Datasets - Githubissues

userLx888 commented 1 year ago

Is the datasets still being updated? Do we need to prepare the pkl files of some datasets by ourselves？Thank you.

liaorongfan commented 1 year ago

whicih pkl files?

userLx888 commented 1 year ago

datasets/stage_two/swin_frame_pred_output/statistic_train_data.pkl in train_net.py

liaorongfan commented 1 year ago

this is not a standard dataset used for benchmark, if you need, I will update it later

userLx888 commented 1 year ago

Thanks a lot.

o-ayoub commented 1 year ago

@liaorongfan @userLx888 Can you please describe how to use pkl files ? how to load annotations ? Thank you

liaorongfan commented 1 year ago

ok, Within about a month, the pkl data will be updated, currently paper revision exps are undergoing

liaorongfan commented 1 year ago

When testing, for each image there will be a label(5 traits) for it, the predicts of all images(frames) in a video and their corresponding labels rander the acc mse info.

At 2023-03-22 18:54:19, "oayoub.dev" @.***> wrote:

@liaorongfan Hi, Can you please clarify that for me.

featues: images labels : [0.6333333 0.5145631 0.6168224 0.51648355 0.4375 ] # OCEAN ....

and you are giving that to a CNN model (right?) after training and validation you got the final score [MSE, ACC] (right?)

Can you please tell how you do to calculate (MSE) for each trait (OCEAN) ? Thank you

— Reply to this email directly, view it on GitHub, or unsubscribe. You are receiving this because you were mentioned.Message ID: @.***>

userLx888 commented 1 year ago

May I ask about animal, ghost, lego, talk_seesion in true_personality. What are the differences and connections between the four categories of session?

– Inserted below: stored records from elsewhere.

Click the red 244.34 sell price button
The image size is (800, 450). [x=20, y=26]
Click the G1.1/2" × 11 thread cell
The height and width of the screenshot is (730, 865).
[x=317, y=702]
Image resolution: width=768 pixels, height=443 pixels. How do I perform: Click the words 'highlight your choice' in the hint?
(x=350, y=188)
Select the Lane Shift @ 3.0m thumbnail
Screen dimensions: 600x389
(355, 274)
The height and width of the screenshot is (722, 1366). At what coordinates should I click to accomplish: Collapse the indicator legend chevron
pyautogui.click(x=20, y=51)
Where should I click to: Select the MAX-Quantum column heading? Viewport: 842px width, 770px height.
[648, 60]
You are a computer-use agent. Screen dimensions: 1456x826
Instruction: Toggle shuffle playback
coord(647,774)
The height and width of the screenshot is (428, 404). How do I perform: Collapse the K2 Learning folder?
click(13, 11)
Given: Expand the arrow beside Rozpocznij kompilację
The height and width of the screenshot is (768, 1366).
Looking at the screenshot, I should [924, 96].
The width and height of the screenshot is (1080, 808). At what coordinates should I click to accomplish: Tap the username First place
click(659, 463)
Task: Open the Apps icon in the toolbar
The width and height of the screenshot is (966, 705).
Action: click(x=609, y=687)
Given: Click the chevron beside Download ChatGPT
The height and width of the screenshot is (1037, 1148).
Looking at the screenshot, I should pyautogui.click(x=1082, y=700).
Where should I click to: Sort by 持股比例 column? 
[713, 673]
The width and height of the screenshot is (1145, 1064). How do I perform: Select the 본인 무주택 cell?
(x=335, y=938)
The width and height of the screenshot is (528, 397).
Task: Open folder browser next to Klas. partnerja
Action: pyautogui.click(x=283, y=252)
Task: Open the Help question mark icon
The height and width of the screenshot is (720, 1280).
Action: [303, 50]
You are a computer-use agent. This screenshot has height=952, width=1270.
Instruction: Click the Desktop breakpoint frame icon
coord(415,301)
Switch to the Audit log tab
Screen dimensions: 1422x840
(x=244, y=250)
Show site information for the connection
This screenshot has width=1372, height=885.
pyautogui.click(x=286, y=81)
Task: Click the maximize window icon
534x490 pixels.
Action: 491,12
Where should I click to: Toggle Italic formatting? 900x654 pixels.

liaorongfan commented 1 year ago

For personality detection, indeed, I think there is no difference

userLx888 commented 1 year ago

I have just started this field and may not be familiar with many things. This code is very good and comprehensive, and I think it can be of great help to me. However, I still have many questions to ask you if I can obtain your WeChat. We can communicate directly on it. Thank you very much!

liaorongfan commented 1 year ago

I am very glad to know that you are interested in this repo. Currently, this repo is under active development and will be upgraded in the near future, so I think it's OK for us to discuss it here

userLx888 commented 1 year ago

OKOK!Thanks a lot.Due to the large amount of code, I encountered difficulties in extracting it. May I ask which parts of the code I would need to extract from this series of code as a basis for adding my own things and completing a complete project.

liaorongfan commented 1 year ago

How about running an example exp and using debug mode to follow the procedure, and then extracting the related modules. The repo is roughly organized as build-from-config, and the default config file may help you with the code running process.

userLx888 commented 1 year ago

OK！I get it!Thanks a lot.

userLx888 commented 1 year ago

Hello, I am reproducing '15multi modal_ pred.yaml'. May I ask what the input for this method is? Is the pkl of the import file the one that comes with the ChaLearn2017 dataset, or do we need to generate it ourselves. thank you!

userLx888 commented 1 year ago

![Uploading image.png…]()

RongfanLeo commented 1 year ago

Hello @userLx888

do we need to generate it ourselves

yes, we need to generate it by ourselves. The can be found in that script.

userLx888 commented 1 year ago

Hello, I am replicating 04 in config Crnet.yaml, may I ask if the order warnings of the optimizer and scheduler can be ignored. And also is the 'DeepPersonalitymain/dpcv/exps first stage/04 cr_ audiovisual_network.py' file not functioning in this project.It seems that I didn't use it when I was debugging.

liaorongfan commented 1 year ago

Hi,

"the order warnings of the optimizer and scheduler can be ignored", yes, you can just ignored it DeepPersonalitymain/dpcv/exps first stage/04 cr audiovisual_network.py I use config file to set up the training, you may have a try at "python tools/run_exp.py -c config/xxx/xxx_crnet.yaml"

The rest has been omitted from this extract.